→ TEXTAUSZUG
Für einen Unterlassensanspruch nach § 8 UWG muss – einmal abgesehen von dem Tatbestand des § 7 UWG – eine unlautere geschäftliche Handlung im Sinne des § 3 UWG vorliegen. Unlautere geschäftliche Handlungen sind Handlungen, die geeignet sind, die Interessen von Mitbewerbern, Verbrauchern oder sonstigen Marktteilnehmern spürbar zu beeinträchtigen (§ 3 Abs. 1 UWG). Da die Möglichkeiten solcher Beeinträchtigungen nahezu unendlich sind und sich im Laufe der Zeit und aufgrund des technischen Fortschritts laufend erweitern, hat der Gesetzgeber zur Orientierung in § 4 UWG einige Generalbeispiele formuliert, unter die die meisten Beeinträchtigungen zu subsumieren sind.

Datensätze zur Lage von Wörtern und Elementen
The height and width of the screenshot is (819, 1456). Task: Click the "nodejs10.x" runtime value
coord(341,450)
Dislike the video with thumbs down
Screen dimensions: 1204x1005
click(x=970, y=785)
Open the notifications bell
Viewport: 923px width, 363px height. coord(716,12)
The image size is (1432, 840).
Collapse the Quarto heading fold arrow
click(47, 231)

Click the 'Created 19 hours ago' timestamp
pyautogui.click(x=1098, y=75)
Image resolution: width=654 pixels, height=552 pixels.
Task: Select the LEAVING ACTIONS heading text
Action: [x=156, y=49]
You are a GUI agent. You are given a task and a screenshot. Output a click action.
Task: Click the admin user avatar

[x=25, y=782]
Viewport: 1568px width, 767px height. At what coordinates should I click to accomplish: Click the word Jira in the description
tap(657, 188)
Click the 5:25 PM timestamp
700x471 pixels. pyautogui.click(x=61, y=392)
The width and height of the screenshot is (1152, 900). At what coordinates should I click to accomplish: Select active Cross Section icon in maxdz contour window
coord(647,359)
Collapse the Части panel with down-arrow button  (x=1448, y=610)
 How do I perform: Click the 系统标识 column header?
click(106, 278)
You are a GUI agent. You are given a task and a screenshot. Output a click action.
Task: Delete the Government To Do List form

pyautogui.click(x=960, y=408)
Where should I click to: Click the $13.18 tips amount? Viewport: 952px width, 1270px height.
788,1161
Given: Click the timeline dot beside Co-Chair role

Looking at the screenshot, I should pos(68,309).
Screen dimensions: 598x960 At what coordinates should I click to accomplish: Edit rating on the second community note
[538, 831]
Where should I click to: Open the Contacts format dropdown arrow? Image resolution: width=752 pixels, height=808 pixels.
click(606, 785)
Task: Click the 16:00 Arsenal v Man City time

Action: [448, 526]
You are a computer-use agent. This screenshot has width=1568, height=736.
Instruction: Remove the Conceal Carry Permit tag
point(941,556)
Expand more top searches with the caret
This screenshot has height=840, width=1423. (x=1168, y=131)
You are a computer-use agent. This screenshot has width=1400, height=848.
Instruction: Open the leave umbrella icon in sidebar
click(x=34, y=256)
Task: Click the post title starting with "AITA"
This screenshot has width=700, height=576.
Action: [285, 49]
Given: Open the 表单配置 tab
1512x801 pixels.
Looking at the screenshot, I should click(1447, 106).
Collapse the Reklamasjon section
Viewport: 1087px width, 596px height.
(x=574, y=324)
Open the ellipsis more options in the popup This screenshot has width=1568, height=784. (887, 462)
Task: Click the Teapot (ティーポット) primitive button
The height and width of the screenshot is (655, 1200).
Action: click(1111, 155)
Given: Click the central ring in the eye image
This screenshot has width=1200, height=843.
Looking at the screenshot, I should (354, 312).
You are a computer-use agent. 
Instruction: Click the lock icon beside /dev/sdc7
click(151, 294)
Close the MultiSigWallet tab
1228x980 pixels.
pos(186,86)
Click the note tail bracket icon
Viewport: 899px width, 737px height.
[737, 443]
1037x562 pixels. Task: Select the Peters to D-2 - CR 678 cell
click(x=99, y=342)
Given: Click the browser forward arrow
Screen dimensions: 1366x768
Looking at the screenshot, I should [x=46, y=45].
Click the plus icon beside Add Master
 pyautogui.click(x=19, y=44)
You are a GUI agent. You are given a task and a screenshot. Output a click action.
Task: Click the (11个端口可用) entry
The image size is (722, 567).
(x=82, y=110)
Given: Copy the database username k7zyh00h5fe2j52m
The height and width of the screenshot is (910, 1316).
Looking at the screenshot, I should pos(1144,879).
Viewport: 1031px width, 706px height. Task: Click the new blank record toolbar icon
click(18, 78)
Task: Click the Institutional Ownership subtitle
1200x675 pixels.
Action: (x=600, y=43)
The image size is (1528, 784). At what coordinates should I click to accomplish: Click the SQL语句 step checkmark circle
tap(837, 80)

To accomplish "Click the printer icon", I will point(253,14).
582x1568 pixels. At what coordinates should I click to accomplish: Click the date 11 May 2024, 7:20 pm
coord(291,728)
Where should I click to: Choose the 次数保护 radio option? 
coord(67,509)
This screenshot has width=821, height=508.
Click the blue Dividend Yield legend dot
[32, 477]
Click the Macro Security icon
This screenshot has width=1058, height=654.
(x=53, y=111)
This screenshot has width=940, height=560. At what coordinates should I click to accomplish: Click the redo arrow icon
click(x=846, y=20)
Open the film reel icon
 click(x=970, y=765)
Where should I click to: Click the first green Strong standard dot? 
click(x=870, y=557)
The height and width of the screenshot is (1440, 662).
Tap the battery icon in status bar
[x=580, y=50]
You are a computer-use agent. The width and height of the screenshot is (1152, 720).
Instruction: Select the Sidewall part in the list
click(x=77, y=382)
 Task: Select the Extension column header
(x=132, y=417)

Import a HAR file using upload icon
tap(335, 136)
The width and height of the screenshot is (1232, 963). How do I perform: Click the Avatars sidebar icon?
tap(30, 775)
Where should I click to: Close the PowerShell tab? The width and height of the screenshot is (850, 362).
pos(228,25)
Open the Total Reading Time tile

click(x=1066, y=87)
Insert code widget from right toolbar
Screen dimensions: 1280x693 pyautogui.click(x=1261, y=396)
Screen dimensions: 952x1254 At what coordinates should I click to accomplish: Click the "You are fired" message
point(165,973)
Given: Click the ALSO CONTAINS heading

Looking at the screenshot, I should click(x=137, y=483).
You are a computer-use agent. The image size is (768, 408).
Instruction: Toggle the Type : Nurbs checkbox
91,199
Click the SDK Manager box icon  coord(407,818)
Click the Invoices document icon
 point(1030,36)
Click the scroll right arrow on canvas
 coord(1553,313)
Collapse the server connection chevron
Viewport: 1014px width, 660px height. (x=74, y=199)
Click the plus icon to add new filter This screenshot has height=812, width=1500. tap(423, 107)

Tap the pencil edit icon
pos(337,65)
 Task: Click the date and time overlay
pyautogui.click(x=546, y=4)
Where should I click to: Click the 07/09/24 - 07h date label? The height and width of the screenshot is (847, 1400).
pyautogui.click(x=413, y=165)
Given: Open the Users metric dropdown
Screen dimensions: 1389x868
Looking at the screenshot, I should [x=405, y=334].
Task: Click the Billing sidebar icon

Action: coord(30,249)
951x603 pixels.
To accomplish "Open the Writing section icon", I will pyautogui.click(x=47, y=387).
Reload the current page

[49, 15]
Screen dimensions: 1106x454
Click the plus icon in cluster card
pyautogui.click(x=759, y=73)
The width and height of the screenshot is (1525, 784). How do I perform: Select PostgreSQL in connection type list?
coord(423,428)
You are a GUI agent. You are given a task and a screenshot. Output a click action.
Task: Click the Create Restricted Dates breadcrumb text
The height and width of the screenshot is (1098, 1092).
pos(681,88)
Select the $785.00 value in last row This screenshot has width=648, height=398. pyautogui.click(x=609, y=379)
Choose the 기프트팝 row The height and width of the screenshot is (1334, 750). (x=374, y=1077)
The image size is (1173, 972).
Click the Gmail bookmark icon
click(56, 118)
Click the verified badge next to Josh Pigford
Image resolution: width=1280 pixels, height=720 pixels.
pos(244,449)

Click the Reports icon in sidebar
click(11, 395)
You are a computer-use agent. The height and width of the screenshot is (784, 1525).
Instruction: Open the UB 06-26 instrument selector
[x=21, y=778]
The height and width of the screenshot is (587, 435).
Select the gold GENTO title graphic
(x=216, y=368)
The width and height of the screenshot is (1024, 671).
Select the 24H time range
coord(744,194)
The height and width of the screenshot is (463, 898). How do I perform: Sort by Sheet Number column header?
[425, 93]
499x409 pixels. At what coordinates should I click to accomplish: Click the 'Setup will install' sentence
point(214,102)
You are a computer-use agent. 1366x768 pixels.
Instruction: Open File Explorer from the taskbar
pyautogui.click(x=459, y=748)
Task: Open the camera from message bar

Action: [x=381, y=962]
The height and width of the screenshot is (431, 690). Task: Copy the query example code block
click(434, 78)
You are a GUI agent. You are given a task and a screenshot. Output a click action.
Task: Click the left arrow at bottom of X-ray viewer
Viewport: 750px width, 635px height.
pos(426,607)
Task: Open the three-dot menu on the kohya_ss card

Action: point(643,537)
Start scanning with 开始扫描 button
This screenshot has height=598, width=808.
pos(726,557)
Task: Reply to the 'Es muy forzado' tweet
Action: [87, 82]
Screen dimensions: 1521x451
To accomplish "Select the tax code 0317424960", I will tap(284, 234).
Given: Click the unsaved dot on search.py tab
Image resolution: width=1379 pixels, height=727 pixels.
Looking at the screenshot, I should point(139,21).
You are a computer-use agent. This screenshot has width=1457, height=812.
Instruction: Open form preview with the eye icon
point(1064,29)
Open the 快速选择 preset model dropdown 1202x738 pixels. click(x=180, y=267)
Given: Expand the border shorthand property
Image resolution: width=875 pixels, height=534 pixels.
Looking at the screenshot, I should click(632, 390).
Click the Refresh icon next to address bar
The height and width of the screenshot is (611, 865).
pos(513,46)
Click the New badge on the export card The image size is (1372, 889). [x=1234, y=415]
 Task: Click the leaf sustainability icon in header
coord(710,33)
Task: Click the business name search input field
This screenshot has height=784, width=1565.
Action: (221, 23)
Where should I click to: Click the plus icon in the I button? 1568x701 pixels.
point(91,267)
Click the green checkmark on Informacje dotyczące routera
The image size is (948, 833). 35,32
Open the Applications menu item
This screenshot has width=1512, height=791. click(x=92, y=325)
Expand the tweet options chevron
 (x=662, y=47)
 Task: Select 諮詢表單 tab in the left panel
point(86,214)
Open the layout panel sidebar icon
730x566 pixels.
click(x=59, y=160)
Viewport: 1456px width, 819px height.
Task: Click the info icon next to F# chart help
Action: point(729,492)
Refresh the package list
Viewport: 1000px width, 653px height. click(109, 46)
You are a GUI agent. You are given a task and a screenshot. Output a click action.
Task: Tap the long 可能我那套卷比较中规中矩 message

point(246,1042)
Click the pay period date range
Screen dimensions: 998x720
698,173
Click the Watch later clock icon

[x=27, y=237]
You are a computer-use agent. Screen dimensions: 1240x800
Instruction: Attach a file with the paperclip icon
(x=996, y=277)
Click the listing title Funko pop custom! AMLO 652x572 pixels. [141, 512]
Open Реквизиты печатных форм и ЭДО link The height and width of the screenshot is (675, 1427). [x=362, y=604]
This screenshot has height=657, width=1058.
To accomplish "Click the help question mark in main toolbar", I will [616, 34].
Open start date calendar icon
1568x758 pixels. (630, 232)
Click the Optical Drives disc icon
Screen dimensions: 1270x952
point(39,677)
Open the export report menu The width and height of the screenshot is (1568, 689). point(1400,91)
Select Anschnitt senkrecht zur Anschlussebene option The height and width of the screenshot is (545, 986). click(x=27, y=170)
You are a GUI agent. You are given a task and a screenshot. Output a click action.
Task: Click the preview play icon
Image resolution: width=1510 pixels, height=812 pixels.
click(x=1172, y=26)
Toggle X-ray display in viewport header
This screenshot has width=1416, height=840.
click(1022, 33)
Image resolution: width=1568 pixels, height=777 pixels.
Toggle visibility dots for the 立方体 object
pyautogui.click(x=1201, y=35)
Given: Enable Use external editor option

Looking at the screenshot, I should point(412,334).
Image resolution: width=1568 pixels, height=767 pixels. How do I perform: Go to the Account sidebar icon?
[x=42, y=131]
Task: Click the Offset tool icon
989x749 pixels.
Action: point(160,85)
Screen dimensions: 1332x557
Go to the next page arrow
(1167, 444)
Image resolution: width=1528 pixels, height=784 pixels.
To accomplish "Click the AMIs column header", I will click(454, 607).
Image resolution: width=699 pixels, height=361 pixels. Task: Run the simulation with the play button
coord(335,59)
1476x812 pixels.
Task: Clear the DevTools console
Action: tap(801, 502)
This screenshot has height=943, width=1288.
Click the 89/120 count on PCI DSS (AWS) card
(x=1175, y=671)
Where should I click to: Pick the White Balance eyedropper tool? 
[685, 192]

→ ÜBUNGSAUFGABEN
A. In welchem Paragraphen hat der Gesetzgeber laut dem Textauszug zum Unterlassensanspruch nach dem UWG einige Generalbeispiele formuliert?
B. Führe den Textauszug zum Unterlassensanspruch nach dem UWG im Anschluss an seinen letzten Satz weiter.
Die Datensätze spielen für die Aufgaben keine Rolle.

→ LÖSUNGEN
A. In § 4 UWG.

B.
Entscheidende Bedeutung im oben erwähnten Urteil kam dem § 4 Nr. 9 a) UWG zu, nach dem derjenige unlauter handelt, der Waren oder Dienstleistungen anbietet, die eine Nachahmung der Waren oder Dienstleistungen eines Mitbewerbers sind, wenn er eine vermeidbare Täuschung der Abnehmer über die betriebliche Herkunft herbeiführt.
Begriff der wettbewerblichen Eigenart
Zentraler Punkt des § 4 Nr. 9 a) UWG ist der nicht gesetzlich definierte Begriff der wettbewerblichen Eigenart, der von der ständigen Rechtsprechung (dazu siehe hier) entwickelt wurde. In dessen Sinne ist maßgebend, ob eine konkrete Ausgestaltung oder bestimmte Merkmale der Ware geeignet sind, die interessierten Verkehrskreise auf deren betriebliche Herkunft oder deren Besonderheiten hinzuweisen.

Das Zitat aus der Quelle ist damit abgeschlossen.